Detergent interaction with band 3, a model polytopic membrane protein.

The interaction of band 3, the 95-kDa anion-exchange protein of the human erythrocyte membrane, with a variety of nonionic detergents was studied. Band 3 dimers (Stokes radius = 76 A) prepared in octaethylene glycol monododecyl ether (C12E8) could be exchanged into a variety of detergents by size-exclusion high-performance liquid chromatography (HPLC), with complete removal of C12E8 from band 3 being confirmed using radiolabeled detergent. Critical micellar concentration (cmc) values, determined for all detergents in the buffer used for HPLC analysis, ranged from 0.47 microM to 223 mM. Band 3 was found to aggregate in all detergents below their cmc, and concentrations of detergents 2-200 times the cmc were required to prevent aggregation. For detergents with a low cmc, it was important to ensure that the concentration of detergent micelles minimally equalled the concentration of protein.
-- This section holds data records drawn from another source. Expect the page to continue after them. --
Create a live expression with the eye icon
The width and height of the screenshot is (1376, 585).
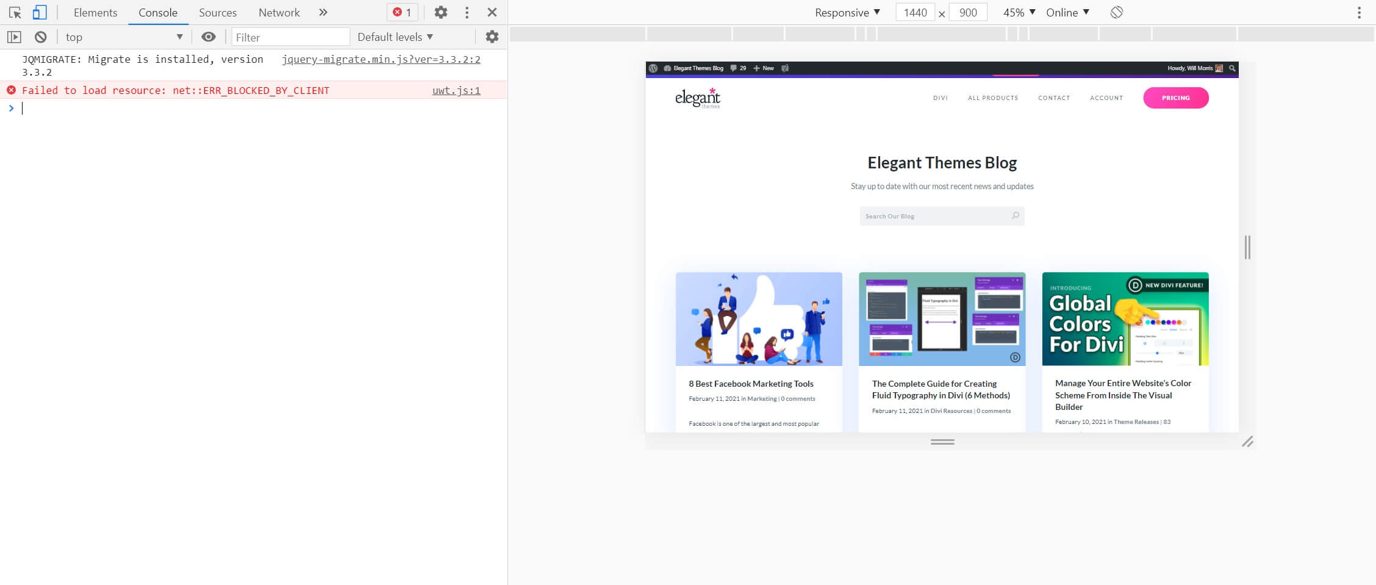[209, 37]
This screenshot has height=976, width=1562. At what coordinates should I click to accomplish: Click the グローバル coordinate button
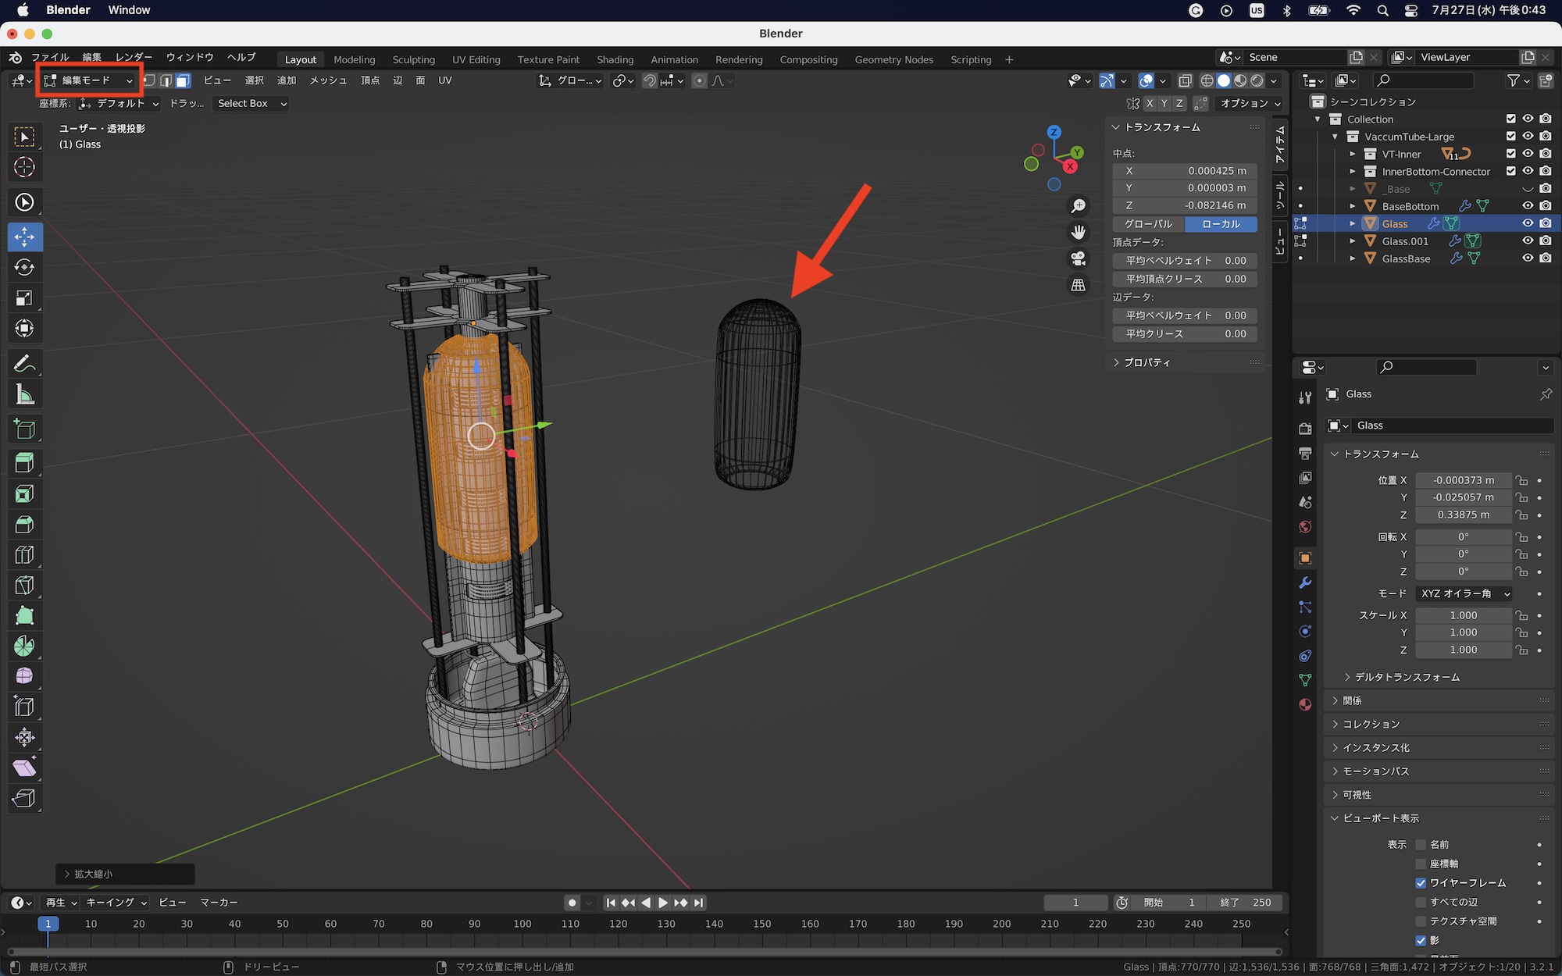[x=1148, y=224]
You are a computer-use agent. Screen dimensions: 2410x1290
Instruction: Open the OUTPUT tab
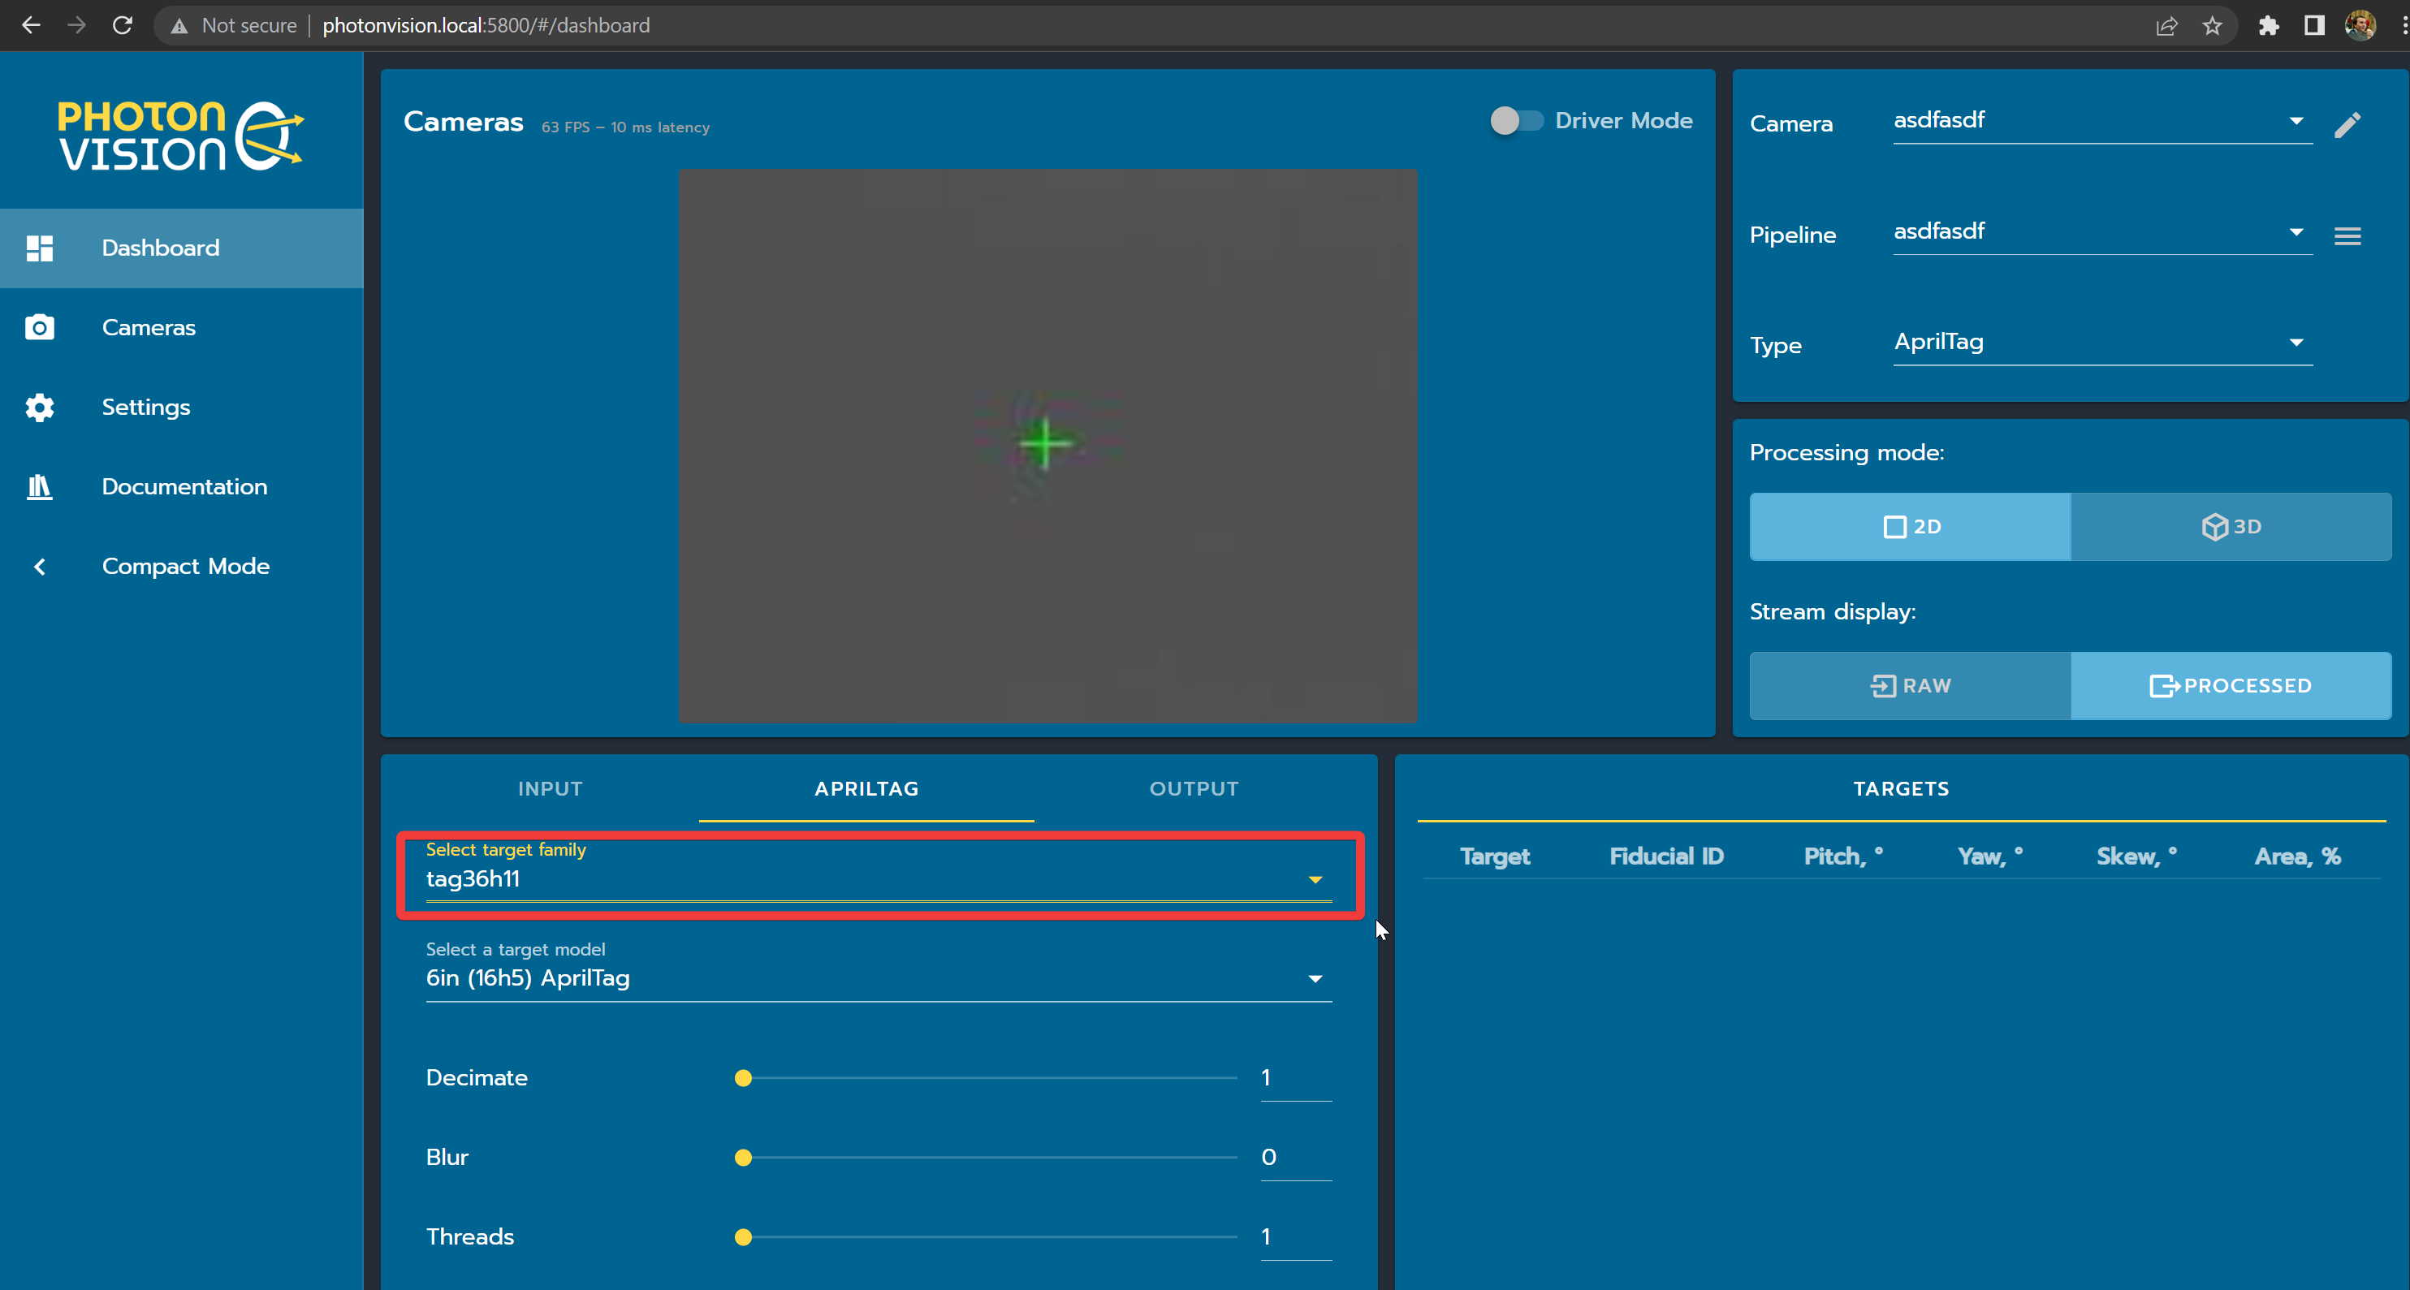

Hydrodynamic measurements and cross-linking studies showed that band 3 remained dimeric in most detergents above their cmc. Furthermore, circular dichroism and inhibitor binding studies supported the view that band 3 can retain its native structure after detergent exchange. Detergents with short alkyl chains (C8) denature band 3, while detergents with longer alkyl chains (C12) maintained the native structure of band 3. The ability to exchange band 3 into a variety of detergents with the maintenance of native structure is an essential prerequisite for crystallization trials. The results obtained in this study of band 3, a model polytopic (multispanning) membrane protein, may be generally applicable to other membrane proteins.